━━━ READING PASSAGE ━━━

Tuesday, September 14, 2021

Franciscan (Or Something) Wrong on Creation Evolution Issue


Franciscan (Or Something) Wrong on Creation Evolution Issue · Wrong-Believing Franciscan, Second Part of His Video

Can a Christian Believe in Evolution?
22nd Oct. 2018 | Breaking In The Habit
https://www.youtube.com/watch?v=XXM5Qk_XsXk


I
0:21 Did you notice, Pius XII in Humani Generis actually foresaw a controversy - with conditions:

* both pro-evolution (believing Adam had "parents" that weren't parents because they were animals) and anti-evolution (traditional stance) needed to be represented by experts who were doubly so, in Bible and in science;
* both sides needed to be prepared to submit to the decision of the Church.

Note, Pacelli was a jurist before becoming a Pope, and this means, one might do well to read the "fine print" - he didn't say the decision of the Church needed to be a future one.

━━━ PROVIDED ENTRIES ━━━

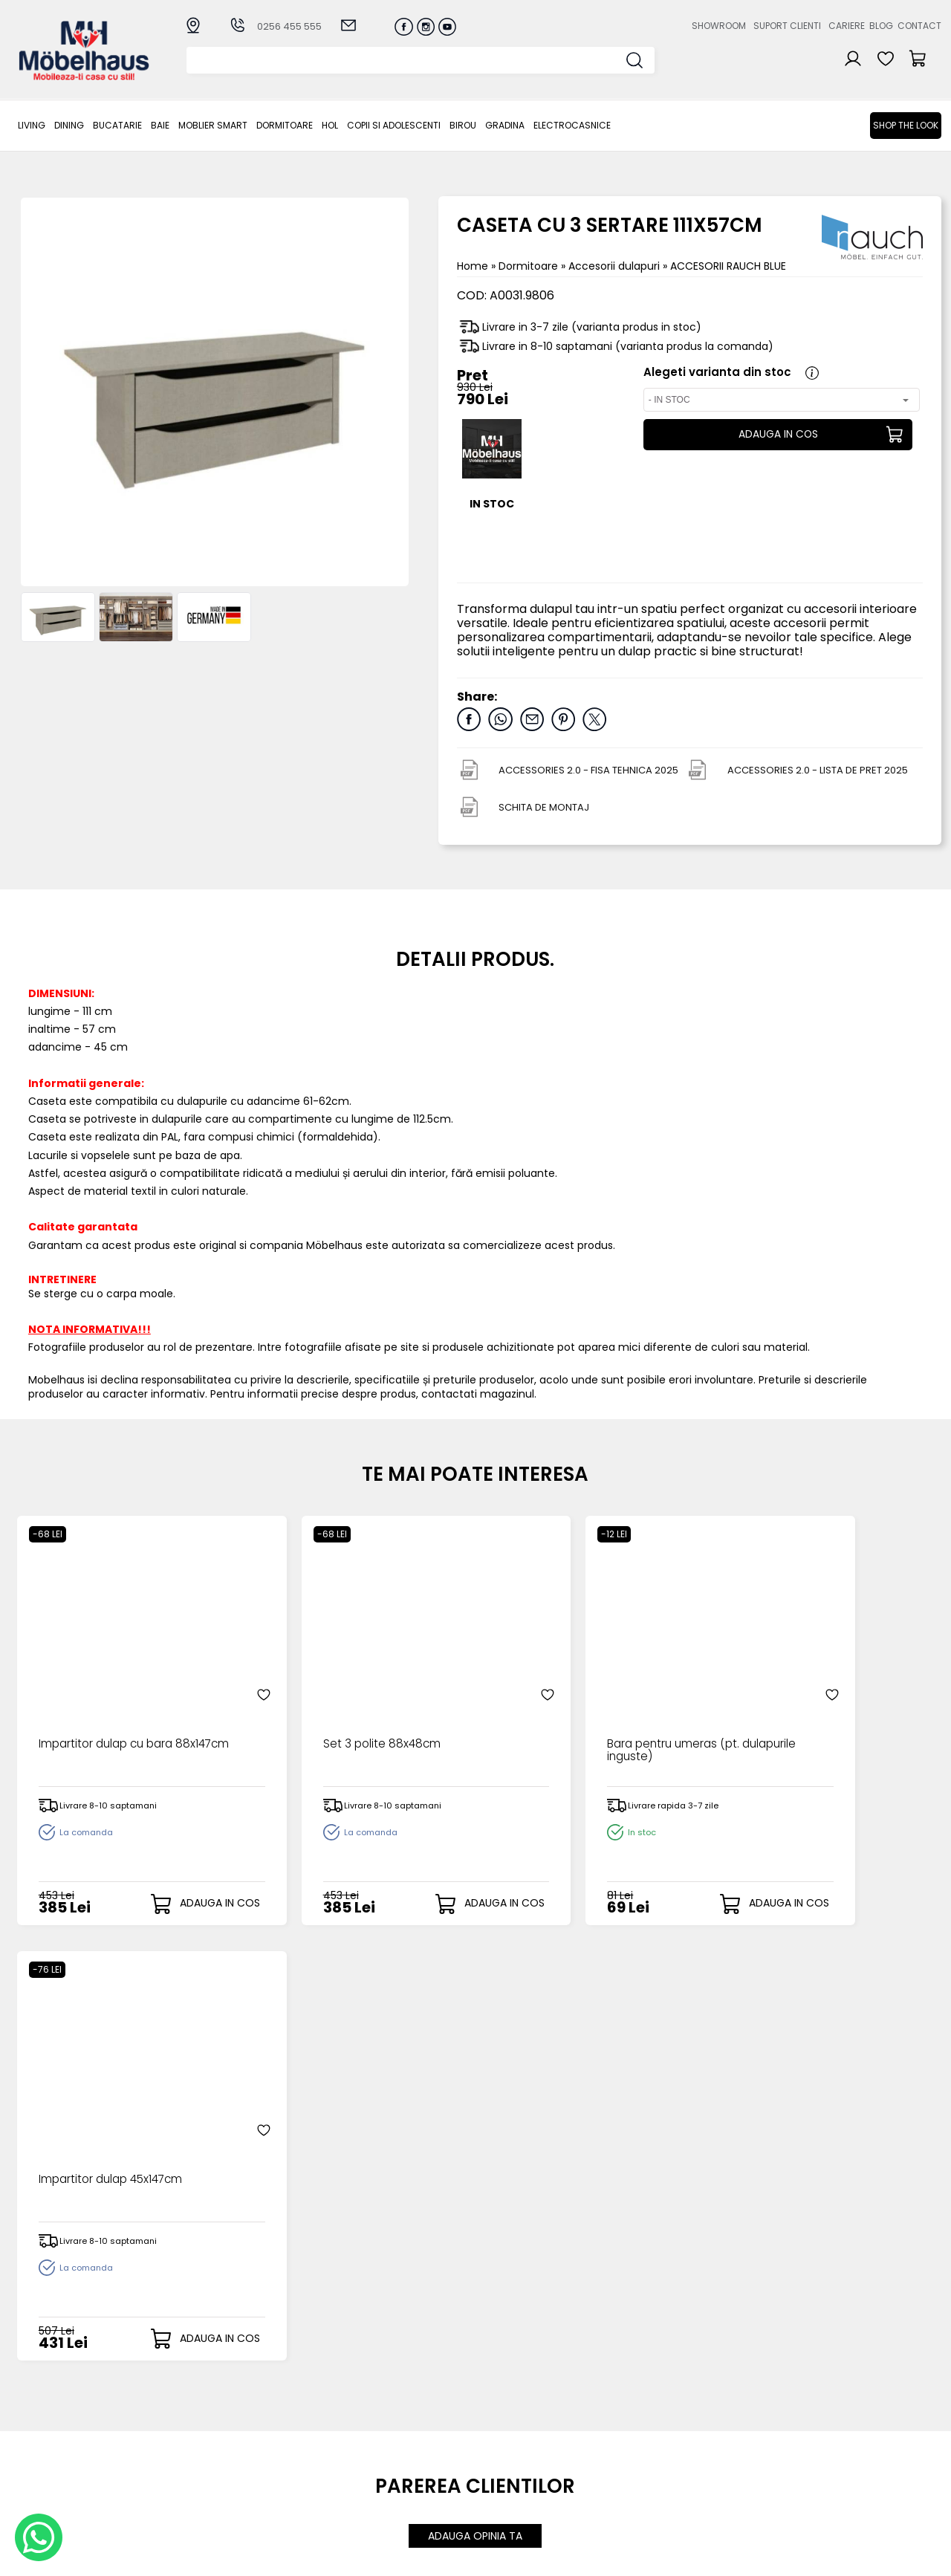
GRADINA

━━━
━━━ PROVIDED ENTRIES ━━━

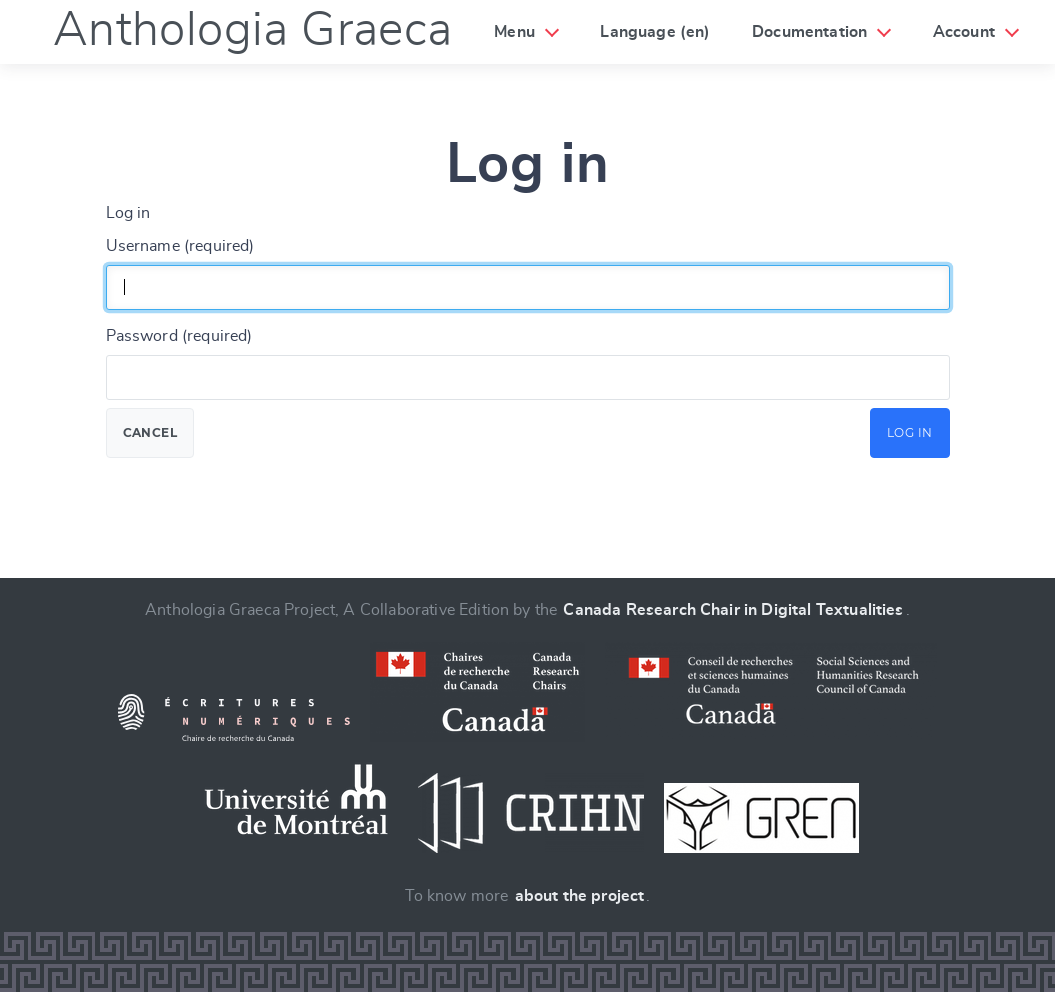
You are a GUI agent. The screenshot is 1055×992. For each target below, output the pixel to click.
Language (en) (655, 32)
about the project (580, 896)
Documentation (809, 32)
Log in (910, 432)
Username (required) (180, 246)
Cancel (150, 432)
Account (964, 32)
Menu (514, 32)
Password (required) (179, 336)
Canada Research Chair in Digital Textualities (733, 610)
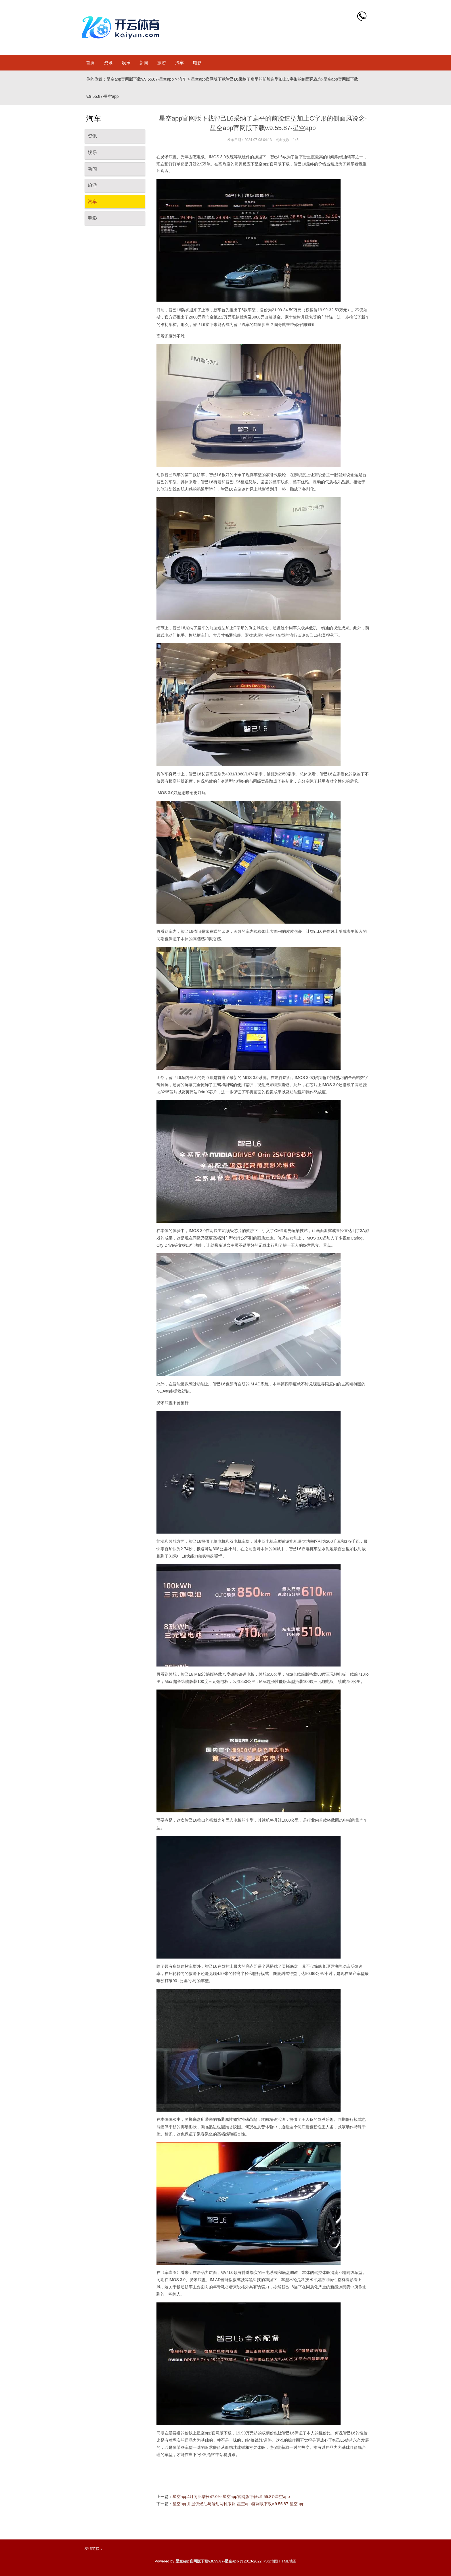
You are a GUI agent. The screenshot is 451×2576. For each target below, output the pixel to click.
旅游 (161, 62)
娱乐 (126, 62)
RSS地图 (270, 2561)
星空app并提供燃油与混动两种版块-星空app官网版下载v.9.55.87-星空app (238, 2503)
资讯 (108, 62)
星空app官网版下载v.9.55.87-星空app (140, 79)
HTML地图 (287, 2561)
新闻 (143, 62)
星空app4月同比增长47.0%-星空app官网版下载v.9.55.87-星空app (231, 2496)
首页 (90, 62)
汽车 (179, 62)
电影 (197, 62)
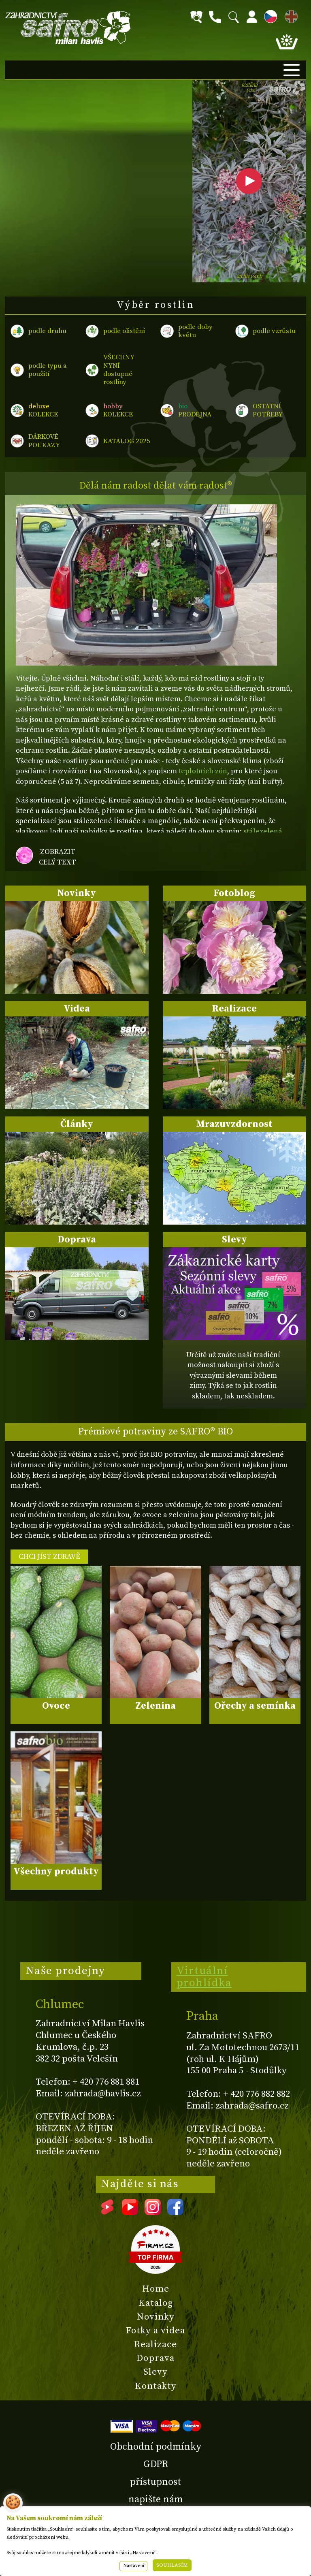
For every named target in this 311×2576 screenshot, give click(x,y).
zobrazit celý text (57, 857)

━━━

» EXERCISES:
**a.** In the listing, add 115 to every click coordinate given as an answer in the stretch from the line containing "星空app并提供燃油与混动两种版块-星空app官网版下载v.9.55.87-星空app (238, 2503)" through the line containing "zobrazit celý text (57, 857)", and write out all those lines again, requests included, leaving out the pictures.
**b.** Proceed with the post on Humani Generis and whether a Christian can believe in evolution, continuing it from where it stops.

» TASK-BY-TASK RESULTS:
**a.**
星空app并提供燃油与混动两种版块-星空app官网版下载v.9.55.87-星空app (353, 2618)
资讯 (223, 177)
星空app官网版下载v.9.55.87-星空app (255, 194)
HTML地图 (402, 2676)
新闻 (258, 177)
星空app4月同比增长47.0%-星空app官网版下载v.9.55.87-星空app (346, 2611)
首页 (205, 177)
汽车 (294, 177)
电影 (312, 177)
For every named target in this 311×2576 screenshot, give click(x,y).
zobrazit celý text (172, 972)

**b.**
This means, supposing such a decision falls within the powers of papacy (it's obviously in this part not a dogmatic one, and the conditions on a debate are wildly different from earlier times, when free debating wasn't banned) I can claim to abide by that through the fact of abiding by Council of Trent.

Session IV involves Biblical inerrancy as per patristic reading (it seems this lacks a canon with condemnation of opposite view, so could be disciplinary), but Session V involves individuality of Adam (as obviously explicitly upheld in Humani Generis too, that part worded as a dogmatic presupposition on both sides before the debate).

I would argue, accepting the full, up to date evolutionary scenario in its uniformitarian chronology (with things not available to Pius XII decades ago) would involve ultimately denying the individuality of Adam.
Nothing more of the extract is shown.